=== Task ===
Filter the entries, keeping every line with the word "logo".

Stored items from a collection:

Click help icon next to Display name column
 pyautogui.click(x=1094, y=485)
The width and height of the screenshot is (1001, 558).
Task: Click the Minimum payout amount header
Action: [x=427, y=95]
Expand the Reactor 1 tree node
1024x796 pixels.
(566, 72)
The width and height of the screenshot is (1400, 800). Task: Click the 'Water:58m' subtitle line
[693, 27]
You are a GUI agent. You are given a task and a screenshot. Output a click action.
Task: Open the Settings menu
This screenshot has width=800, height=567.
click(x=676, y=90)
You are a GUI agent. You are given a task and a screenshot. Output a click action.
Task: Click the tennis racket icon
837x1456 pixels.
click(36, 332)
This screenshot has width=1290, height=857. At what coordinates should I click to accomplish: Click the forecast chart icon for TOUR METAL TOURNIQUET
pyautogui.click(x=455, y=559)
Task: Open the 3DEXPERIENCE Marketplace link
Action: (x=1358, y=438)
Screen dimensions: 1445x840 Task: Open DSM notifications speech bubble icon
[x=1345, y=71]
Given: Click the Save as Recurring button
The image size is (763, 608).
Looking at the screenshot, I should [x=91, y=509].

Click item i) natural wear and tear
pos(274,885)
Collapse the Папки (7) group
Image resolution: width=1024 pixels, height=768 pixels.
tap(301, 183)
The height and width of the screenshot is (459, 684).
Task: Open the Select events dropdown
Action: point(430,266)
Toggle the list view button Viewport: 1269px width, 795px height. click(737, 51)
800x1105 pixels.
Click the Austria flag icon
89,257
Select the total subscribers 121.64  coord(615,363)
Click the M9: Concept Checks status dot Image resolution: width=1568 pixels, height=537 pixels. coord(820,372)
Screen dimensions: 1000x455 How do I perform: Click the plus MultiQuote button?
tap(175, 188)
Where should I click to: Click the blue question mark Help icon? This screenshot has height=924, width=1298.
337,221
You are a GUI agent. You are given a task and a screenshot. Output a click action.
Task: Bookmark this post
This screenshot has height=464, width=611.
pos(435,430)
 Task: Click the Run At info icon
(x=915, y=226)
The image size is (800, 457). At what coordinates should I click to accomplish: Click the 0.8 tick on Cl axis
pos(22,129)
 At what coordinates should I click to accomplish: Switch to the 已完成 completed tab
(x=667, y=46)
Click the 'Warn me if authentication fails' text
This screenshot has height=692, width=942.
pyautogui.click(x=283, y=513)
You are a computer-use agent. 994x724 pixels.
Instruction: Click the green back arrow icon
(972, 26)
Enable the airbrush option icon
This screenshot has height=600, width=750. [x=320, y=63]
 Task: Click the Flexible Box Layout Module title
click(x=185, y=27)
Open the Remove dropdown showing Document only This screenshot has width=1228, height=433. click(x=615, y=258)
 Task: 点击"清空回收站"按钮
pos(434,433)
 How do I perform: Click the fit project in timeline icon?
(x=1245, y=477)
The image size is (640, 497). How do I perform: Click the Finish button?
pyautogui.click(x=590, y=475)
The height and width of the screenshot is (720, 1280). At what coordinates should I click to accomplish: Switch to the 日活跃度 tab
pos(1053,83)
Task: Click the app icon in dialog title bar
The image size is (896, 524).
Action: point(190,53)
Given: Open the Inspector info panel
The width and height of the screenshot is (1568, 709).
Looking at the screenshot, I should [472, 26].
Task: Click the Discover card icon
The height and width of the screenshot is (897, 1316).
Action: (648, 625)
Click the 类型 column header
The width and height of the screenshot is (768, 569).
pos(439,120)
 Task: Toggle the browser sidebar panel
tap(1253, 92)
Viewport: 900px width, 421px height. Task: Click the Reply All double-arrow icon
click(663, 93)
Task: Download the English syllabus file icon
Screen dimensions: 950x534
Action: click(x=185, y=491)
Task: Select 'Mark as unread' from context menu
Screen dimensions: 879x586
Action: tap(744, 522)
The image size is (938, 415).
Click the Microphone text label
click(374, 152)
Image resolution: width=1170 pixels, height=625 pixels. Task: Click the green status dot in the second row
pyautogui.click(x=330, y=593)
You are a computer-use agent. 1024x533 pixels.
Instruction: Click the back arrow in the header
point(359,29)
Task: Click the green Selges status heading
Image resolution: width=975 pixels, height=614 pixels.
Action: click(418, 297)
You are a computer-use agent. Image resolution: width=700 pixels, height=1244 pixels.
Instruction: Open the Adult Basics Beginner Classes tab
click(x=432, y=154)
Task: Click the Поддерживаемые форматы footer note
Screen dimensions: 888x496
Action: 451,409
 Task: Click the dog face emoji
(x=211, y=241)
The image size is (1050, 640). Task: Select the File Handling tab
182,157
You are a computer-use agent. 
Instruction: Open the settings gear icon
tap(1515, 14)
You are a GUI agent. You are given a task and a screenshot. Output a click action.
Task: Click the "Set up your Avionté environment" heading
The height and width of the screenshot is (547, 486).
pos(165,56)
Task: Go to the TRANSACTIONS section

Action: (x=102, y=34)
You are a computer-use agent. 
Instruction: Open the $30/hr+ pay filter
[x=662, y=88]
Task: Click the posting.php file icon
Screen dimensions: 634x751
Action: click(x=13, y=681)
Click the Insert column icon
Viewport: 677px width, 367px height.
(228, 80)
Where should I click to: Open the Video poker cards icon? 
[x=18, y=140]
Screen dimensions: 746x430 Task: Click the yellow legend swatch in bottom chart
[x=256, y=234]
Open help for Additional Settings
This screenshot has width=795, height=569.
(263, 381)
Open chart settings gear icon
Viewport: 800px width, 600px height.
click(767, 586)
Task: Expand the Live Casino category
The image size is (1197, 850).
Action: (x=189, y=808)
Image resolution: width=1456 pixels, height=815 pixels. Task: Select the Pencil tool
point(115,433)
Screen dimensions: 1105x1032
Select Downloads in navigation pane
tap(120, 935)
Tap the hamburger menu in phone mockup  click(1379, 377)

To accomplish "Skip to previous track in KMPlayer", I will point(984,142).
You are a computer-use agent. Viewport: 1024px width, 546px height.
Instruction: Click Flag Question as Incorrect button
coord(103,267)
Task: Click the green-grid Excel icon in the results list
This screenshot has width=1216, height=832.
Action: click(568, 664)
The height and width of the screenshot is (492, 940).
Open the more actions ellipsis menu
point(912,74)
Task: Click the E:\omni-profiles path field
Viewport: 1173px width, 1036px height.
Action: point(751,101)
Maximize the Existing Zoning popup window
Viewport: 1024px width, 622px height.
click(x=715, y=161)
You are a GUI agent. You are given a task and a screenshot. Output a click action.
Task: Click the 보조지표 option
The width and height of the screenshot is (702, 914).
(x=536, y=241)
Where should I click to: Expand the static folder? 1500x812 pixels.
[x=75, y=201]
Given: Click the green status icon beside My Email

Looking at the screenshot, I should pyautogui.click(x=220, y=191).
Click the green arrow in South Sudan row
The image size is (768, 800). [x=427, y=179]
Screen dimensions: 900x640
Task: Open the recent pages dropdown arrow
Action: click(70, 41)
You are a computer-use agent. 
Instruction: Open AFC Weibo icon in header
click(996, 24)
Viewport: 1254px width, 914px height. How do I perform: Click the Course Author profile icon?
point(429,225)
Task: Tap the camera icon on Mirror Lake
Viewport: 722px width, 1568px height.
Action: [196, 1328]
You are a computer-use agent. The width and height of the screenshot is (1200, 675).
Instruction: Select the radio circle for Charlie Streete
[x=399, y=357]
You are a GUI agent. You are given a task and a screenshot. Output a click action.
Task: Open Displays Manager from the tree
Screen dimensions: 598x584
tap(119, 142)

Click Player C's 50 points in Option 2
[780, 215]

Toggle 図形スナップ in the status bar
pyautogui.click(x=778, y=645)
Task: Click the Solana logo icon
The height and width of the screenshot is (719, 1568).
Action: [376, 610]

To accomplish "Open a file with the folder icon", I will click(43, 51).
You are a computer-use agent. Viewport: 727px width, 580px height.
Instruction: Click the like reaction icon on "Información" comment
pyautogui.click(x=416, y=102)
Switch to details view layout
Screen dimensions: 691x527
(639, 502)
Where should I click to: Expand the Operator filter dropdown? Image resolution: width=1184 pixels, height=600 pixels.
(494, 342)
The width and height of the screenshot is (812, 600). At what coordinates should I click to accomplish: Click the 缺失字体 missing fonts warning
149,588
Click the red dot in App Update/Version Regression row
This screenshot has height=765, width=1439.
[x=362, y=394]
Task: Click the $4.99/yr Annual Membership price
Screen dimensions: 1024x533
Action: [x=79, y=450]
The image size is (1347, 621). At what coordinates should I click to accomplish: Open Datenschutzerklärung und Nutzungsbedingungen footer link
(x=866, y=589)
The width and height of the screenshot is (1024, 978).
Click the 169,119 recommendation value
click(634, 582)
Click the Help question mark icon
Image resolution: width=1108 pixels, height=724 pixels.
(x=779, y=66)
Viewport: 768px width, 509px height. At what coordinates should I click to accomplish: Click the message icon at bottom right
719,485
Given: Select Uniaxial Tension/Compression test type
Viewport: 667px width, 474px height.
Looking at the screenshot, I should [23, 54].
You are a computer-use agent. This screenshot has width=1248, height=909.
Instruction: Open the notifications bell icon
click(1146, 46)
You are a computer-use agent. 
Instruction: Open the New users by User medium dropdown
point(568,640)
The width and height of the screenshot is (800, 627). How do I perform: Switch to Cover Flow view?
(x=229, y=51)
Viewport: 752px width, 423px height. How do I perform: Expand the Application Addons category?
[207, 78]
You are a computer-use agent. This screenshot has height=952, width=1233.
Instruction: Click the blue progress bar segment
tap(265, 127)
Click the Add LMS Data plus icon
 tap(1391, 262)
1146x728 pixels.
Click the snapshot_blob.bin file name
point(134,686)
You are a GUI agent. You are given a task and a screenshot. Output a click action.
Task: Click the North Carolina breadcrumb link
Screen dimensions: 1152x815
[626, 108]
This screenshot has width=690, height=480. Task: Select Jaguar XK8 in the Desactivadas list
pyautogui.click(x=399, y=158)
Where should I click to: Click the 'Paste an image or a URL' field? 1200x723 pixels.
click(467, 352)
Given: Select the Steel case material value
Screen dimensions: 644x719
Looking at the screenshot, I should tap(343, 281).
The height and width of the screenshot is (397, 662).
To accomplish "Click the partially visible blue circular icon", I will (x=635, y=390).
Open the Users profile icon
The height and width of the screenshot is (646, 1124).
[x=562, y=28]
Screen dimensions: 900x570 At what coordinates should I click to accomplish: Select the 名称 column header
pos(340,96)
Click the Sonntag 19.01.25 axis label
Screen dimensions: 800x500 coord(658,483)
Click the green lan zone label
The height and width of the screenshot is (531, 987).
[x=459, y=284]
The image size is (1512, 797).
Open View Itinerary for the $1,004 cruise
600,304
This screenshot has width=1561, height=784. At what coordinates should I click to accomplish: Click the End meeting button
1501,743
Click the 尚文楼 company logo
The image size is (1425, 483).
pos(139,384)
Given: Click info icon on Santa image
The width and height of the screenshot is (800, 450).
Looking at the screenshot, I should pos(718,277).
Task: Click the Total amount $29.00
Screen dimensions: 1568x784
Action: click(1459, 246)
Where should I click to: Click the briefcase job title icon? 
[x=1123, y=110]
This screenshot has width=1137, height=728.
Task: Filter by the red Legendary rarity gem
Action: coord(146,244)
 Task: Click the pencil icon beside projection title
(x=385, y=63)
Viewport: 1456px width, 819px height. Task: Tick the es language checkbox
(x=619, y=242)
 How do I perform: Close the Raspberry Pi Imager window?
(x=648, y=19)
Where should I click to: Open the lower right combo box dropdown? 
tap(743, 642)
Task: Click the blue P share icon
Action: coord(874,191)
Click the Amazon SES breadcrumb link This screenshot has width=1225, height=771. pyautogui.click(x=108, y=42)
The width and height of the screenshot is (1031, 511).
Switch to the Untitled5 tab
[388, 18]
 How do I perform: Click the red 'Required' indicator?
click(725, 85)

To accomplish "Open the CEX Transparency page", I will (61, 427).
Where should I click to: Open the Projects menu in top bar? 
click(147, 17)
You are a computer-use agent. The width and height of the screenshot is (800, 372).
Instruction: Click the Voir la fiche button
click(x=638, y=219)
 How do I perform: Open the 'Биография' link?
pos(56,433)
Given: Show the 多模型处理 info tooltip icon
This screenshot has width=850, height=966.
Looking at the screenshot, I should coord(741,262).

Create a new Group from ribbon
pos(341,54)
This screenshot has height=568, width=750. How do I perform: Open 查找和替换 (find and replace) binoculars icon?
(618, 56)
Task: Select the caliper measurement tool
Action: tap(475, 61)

=== Result for this task ===
Task: Click the Solana logo icon
Click the 尚文楼 company logo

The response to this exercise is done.